While public sector budgets will be falling in 2010, Whitehall's preoccupation with long-term strategies may distract attention from initiatives to reduce costs today and, in doing so, create barriers to lasting efficiency gains.
As the nation's current £167bn budget deficit continues to drive cost-cutting initiatives, IT spend is also coming under the spotlight, fuelled by the upcoming Budget.
If the Conservative-led coalition government chooses to continue the pattern set by Labour there is a real danger that a focus on macro spending cuts, combined with long-term optimistic plans for shared services and 'cloud' solutions, will undermine public sector IT Chiefs' efforts to improve efficiencies in FY10. Last April, the Operational Efficiency Programme (led by Dr Martin Read) claimed that the UK public sector could trim its IT budget of £16bn by 20% before 2014.
With recent claims of sums as large as £25bn going to waste on large failed endeavours as a result of fundamental flaws (for example in the NHS, Defence Infrastructure and National ID schemes), Labour announced a series of IT- and consultancy-spend cuts. These have been particularly harsh on various projects, amounting to £500m and largely from the NHS National Programme for IT.
The leaked Whitehall report in December 2009, 'Government ICT Strategy for 2010-2020: New World, New Challenges, New Opportunities', illustrates some of the thinking behind such moves.
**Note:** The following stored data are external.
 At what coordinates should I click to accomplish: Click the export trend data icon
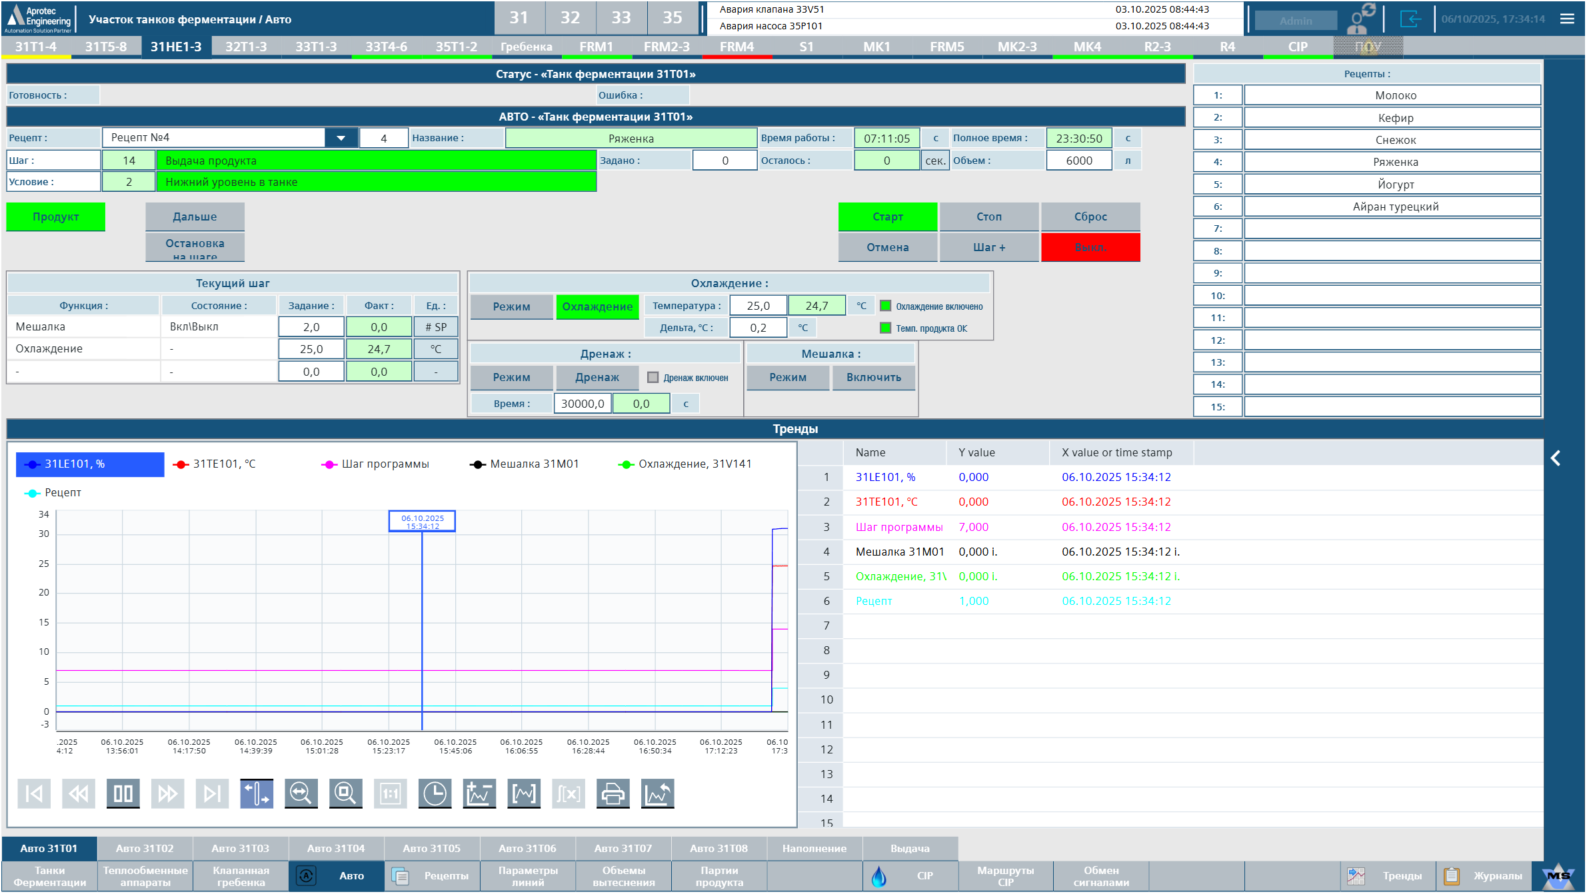(657, 793)
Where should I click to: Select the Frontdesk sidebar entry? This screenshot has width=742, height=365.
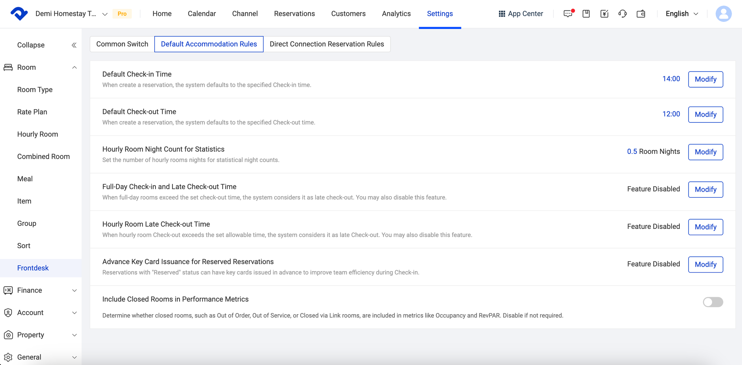coord(33,267)
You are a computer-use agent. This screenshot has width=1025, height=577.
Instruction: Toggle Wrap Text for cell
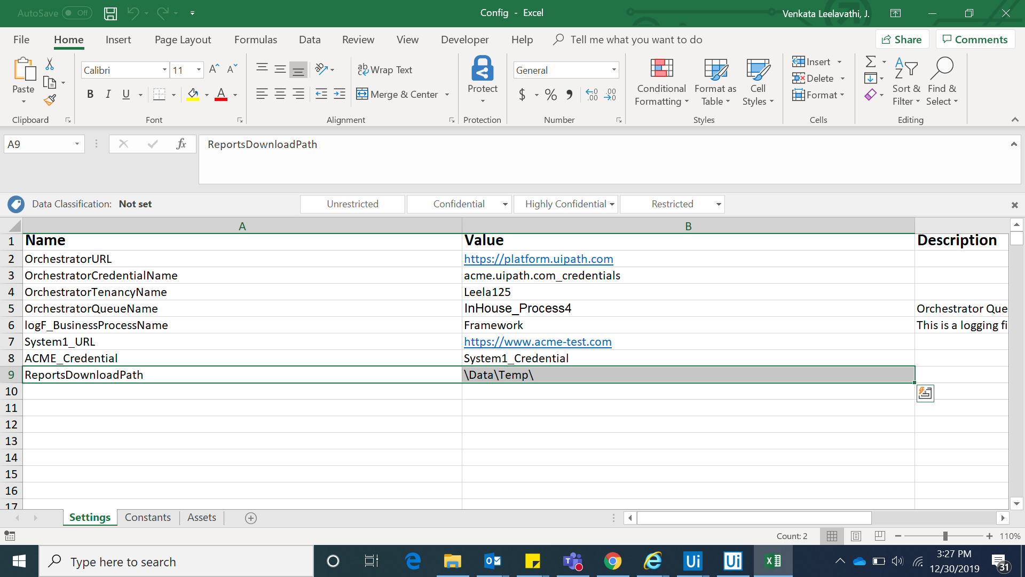click(385, 70)
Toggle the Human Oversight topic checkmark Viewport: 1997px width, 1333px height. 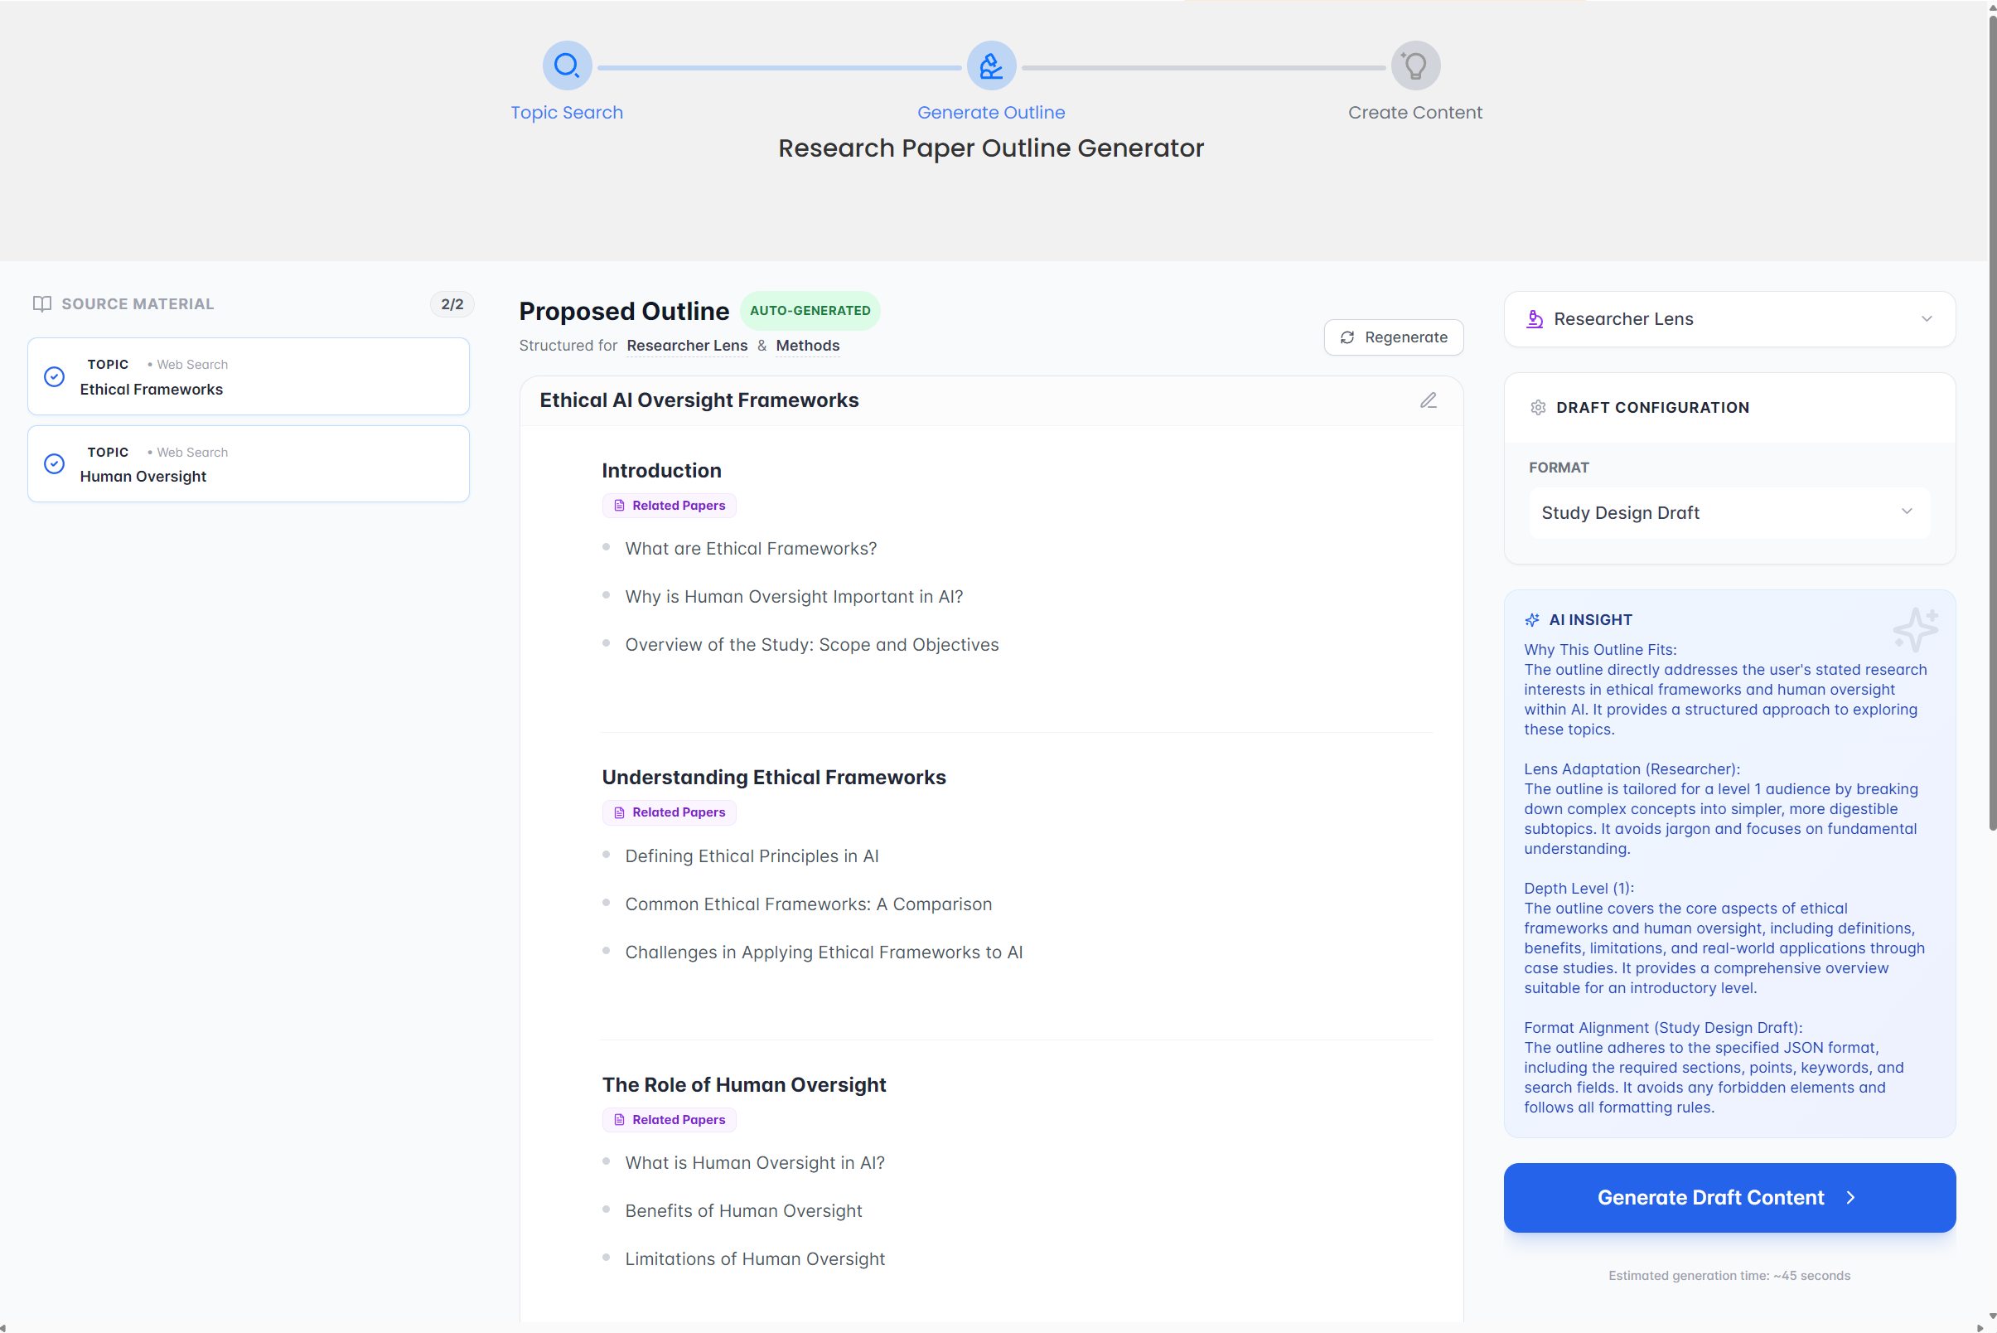click(54, 464)
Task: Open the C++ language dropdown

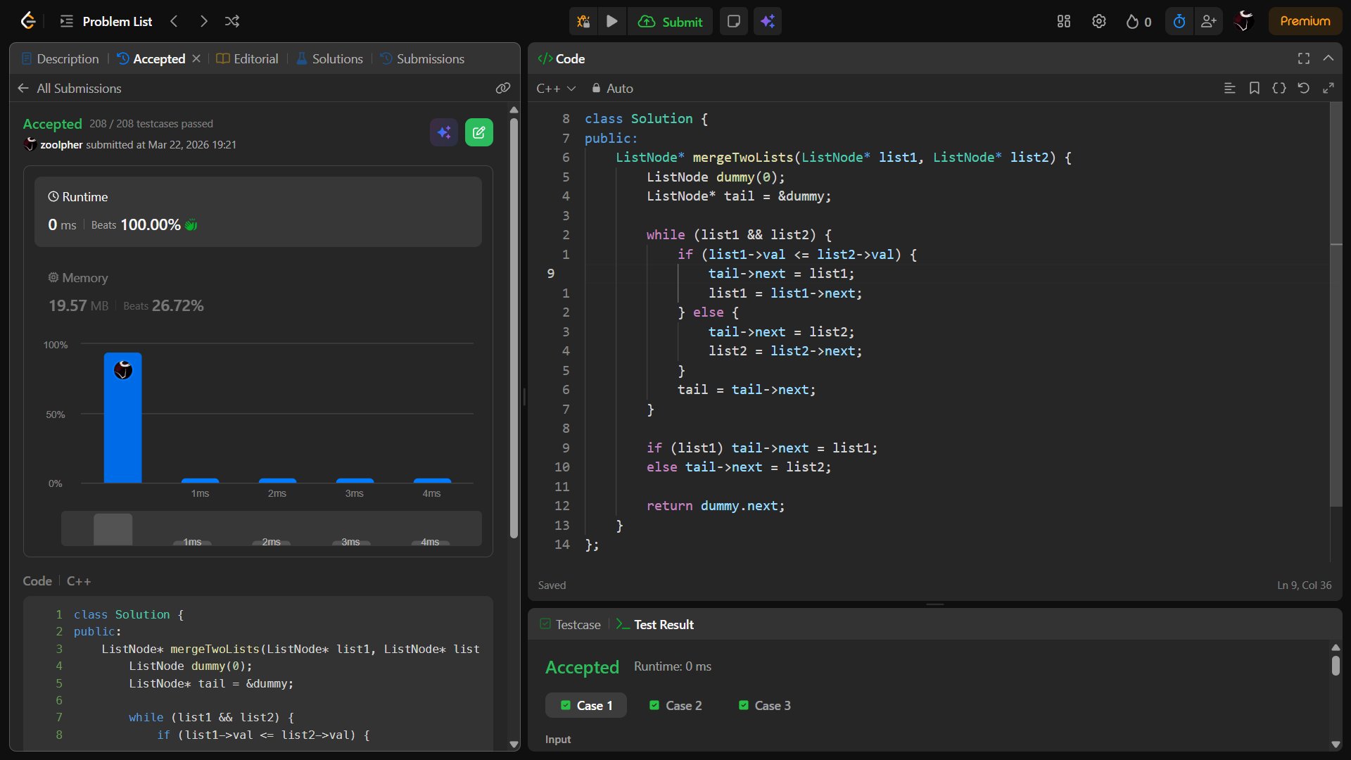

It outlines cost saving opportunities across PSN, G-Cloud, G-AS, Datacentre rationalisation and Desktop standardisation, and also hints at a move to open source software.
Impact of budget cuts
While these types of initiatives all have merit and follow the findings of the Gershon report, IT chiefs are facing serious budget cuts now and even if this strategy does deliver, any benefits may take years to materialise.
Little guidance is coming from Whitehall about how to deliver the same services now, but with a reduced budget or services withdrawal. This focus on cutting the cost of already failing projects undermines ICT chiefs in public sector bodies and diverts focus on the potential to reduce real costs now and create a platform for future efficiencies.
But with a whole new incoming government, and the emergency budget on its way, comes hope of a refreshed approach. A great example of this is in software spend.
Software costs are an annual increasing component of total IS budget. We typically see third-party software representing 24-28% of IS capital budgets and over 18% of operating budgets. About 40% of this is directly attributable to enterprise infrastructure.
In the UK public sector, enterprise and datacenters, software spend is estimated at £350m per annum, including procurement and software asset management. This is currently quite inefficient despite framework agreements through the OGC.
The difficulty is that software is notoriously complex to manage - it is intangible as an asset, metrics and prices vary dramatically, and the suppliers are dynamic due to mergers and acquisitions activity. Typically, organisations implementing best-practice and reducing costs can realise savings of about 20%.
Based on this, effective software asset management in the datacentre could be the secret path to saving the new government over £75m per annum.
Many of the long-term planned benefits of IT strategic initiatives will never materialise if assets are not managed correctly now. Without the right support and focus, the public purse could be losing £75m a year, rising to billions if the rationalisation of back office software is inhibited by inappropriate supplier licenses.
Martin Mutch is CEO of Rocela, a provider of independent Oracle consultancy services to enterprise customers with complex Oracle environments.